Quality of life is a major treatment goal for patients with psychiatric disorders [7, 11, 23]. A low-threshold telemedical care program containing regular telephone calls and SMS-messages was able to improve quality of life compared to a control group in almost all aspects. These findings are in line with another study that also investigated a mobile health (mHealth) approach. Ben-Zeev (et. al) compared the mHealth intervention FOCUS with a widely used group self-management intervention called WRAP [24]. As one of the secondary outcomes quality of life was investigated. The FOCUS participants showed significant improvements between baseline and the six months follow up. Even though the FOCUS intervention substantially differs slightly from Tecla, the mode of administration via information and communication technologies is similar. The general feasibility, acceptance and efficiency of electronic Health (eHealth) and mHealth interventions for people with serious mental illnesses is proven by several other studies [25–27].
However, the WHOQOL was proven as an adequate tool for assessing quality of life in different cultures and population groups [28, 29]. Therefore, in this study we have adopted a generic tool [6], that can be broadly applied for assessing quality of life in different cultures and population groups [30, 31]. The WHOQOL-BREF is less affected by disease-related factors [17] and has been applied in patients with schizophrenia with good reliability and validity [31, 32], even in psychotic stages, on medication and in patients with relatively low education level [7]. Kim et al. compared patients’ assessments of their own quality of life with WHOQOL-BREF with assessments of proxies (such as family members, caregivers) and found a moderate to good accordance between both assessments of the patients’ quality of life [8].

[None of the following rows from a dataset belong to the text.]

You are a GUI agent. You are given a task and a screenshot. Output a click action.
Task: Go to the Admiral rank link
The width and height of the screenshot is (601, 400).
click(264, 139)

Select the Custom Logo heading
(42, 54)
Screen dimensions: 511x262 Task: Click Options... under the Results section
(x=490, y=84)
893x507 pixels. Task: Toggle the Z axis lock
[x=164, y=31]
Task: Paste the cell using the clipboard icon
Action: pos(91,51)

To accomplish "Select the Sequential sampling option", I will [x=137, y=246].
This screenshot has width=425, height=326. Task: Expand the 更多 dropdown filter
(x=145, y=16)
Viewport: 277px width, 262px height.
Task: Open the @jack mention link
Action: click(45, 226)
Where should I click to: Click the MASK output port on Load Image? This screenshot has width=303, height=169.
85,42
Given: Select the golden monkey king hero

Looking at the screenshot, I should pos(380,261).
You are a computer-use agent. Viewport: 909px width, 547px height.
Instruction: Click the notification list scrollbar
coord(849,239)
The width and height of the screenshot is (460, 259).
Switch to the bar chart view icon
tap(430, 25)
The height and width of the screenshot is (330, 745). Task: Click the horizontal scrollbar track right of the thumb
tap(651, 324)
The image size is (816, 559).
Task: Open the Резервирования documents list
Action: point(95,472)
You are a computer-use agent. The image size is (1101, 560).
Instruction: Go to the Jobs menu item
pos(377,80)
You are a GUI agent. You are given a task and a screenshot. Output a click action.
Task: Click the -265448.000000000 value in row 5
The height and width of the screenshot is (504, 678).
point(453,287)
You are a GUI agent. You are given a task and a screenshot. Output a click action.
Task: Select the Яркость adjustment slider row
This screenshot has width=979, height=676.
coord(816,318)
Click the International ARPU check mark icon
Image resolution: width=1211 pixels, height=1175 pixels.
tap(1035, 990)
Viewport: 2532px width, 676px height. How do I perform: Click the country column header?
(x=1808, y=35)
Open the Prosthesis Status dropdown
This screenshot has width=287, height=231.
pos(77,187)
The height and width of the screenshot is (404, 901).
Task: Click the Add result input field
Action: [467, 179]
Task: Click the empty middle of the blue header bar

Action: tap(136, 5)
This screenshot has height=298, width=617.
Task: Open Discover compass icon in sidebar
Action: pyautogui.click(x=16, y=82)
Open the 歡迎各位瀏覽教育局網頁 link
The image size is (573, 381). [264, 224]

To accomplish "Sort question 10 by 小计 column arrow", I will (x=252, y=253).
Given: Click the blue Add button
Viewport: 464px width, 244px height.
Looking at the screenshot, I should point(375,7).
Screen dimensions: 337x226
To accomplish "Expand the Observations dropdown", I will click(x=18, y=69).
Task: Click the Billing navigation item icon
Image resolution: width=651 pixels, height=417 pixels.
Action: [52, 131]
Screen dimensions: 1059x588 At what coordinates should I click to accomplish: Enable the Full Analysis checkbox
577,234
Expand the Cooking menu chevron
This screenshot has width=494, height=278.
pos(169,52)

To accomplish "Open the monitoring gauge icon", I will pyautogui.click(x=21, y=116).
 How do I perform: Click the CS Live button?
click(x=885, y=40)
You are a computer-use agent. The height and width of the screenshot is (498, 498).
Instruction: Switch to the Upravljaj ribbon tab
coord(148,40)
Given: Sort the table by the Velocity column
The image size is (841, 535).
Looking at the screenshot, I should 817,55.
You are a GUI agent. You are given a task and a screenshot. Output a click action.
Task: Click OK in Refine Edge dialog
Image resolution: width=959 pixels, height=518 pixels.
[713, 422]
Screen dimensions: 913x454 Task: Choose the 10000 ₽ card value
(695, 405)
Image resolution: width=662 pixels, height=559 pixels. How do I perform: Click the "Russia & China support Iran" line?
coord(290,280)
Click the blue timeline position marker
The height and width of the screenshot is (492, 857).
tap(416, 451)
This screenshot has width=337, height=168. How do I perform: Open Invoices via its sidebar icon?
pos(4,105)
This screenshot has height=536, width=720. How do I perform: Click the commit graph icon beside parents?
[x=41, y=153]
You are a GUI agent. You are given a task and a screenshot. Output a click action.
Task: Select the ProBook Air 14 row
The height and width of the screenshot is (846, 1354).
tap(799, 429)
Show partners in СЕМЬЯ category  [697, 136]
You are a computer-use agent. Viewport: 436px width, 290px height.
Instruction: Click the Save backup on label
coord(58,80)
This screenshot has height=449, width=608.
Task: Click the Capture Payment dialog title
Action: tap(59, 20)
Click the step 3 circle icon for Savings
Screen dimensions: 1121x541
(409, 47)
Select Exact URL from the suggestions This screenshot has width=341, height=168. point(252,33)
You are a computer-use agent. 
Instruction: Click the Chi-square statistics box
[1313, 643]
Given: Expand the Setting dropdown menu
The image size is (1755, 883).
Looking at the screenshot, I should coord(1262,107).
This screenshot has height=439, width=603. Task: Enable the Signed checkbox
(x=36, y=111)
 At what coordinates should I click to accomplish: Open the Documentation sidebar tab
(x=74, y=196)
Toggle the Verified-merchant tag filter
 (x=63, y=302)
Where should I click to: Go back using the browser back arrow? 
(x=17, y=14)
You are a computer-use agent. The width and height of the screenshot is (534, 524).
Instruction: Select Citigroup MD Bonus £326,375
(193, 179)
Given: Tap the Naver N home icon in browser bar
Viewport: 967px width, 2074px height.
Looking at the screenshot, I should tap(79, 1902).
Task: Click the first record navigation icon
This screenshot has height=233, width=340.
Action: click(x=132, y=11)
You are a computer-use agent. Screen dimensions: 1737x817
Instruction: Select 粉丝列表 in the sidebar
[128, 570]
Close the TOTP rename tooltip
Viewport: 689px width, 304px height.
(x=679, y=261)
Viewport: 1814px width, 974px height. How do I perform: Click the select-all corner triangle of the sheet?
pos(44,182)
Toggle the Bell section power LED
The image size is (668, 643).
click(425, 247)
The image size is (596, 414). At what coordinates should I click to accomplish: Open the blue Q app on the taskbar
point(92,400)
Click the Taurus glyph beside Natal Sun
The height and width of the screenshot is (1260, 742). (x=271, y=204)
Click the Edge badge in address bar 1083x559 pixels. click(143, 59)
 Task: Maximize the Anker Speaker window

Even though schizophrenia and bipolar disorder are different diseases, there are similarities between them like the extent of quality of life. Both diseases showed similar scores for the WHOQOL-BREF domains in previous studies [11, 33]. In this study, the baseline characteristics showed no differences between the diagnostic groups (see Table 2). Hence, we analyzed both diseases together.
A strength of this study is the usual care setting with only little inclusion and exclusion criteria. Consequently, the results are likely to be transferable to a large part of the patient group and daily regular medical care. In this regular care setting, the study was conducted with a RCT-design. To fortify the validity, a multiple imputation was performed.
The baseline assessment showed a significant difference between the two groups with respect to the level of education. Participants in the intervention group had a higher level of education compared to participants in the control group. A blinded scientist performed the allocation to the groups using a random allocation (block randomization) after the baseline assessment. However, the baseline characteristics showed similar values for all WHOQOL-domains for both groups (see Table 2). In fact, the intervention group had even slightly lower WHOQOL total score values. The intervention was largely standardized. Furthermore, the loss to follow-up was identical in both groups (see Fig. 2). Therefore, a systematic bias seems unlikely. The proportion of loss to follow-up at the six-month-follow-up was 24% in the invention group and 23% in the control group. Due to the size of the dropout rates, there might be an attrition bias [34, 35], but threshold levels for acceptable dropout-levels are not determined in guidelines yet [35]. Furthermore, distinct patient clienteles might require different levels. Because of the almost identical rates and because of the difficult patient clientele, we deem that potentially bias might be low. Besides, the loss to follow-up is similar to other reported dropout rates in the regarded patient groups [31].
Diagnoses were extracted from the patients’ files from the three recruiting psychiatric departments. In several cases, a clear diagnosis has not yet been made by the treating physicians. Therefore sometimes several diagnoses were applied here.
Medication and its side effects could possibly effect patients’ quality of life [11] and would have been informative, but these aspects were not included here. However, it is a relevant question. Hence, the influence of medication on various data collected within the Tecla study, including the quality of life aspect, is currently being evaluated.